→ **DATA EXTRACT**:
· · ·
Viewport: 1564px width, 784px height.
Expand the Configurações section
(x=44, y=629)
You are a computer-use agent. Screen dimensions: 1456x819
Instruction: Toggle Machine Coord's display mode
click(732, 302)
· · ·
→ **AIM OF THE TASK**: Every record above needs to be returned in full, exactly.

→ **YOUR RESPONSE**:
Viewport: 1564px width, 784px height.
Expand the Configurações section
(x=44, y=629)
You are a computer-use agent. Screen dimensions: 1456x819
Instruction: Toggle Machine Coord's display mode
click(732, 302)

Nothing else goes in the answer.